Copy out every line of text in the records below word for word, leaving out the pictures.

** Start **

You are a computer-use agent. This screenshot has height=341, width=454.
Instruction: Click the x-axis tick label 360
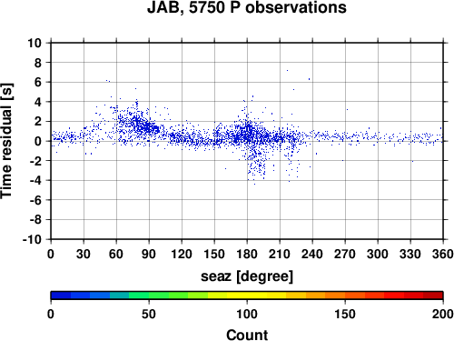[x=443, y=254]
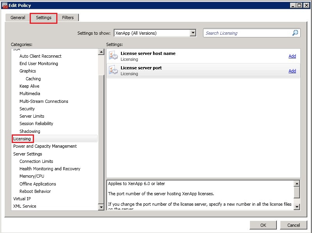Select Power and Capacity Management category
312x233 pixels.
pyautogui.click(x=45, y=146)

** End **

• _Finished task_
You are a computer-use agent. This screenshot has height=341, width=454.
Instruction: Click the x-axis tick label 360
[x=443, y=254]
Select Power and Capacity Management category
312x233 pixels.
pyautogui.click(x=45, y=146)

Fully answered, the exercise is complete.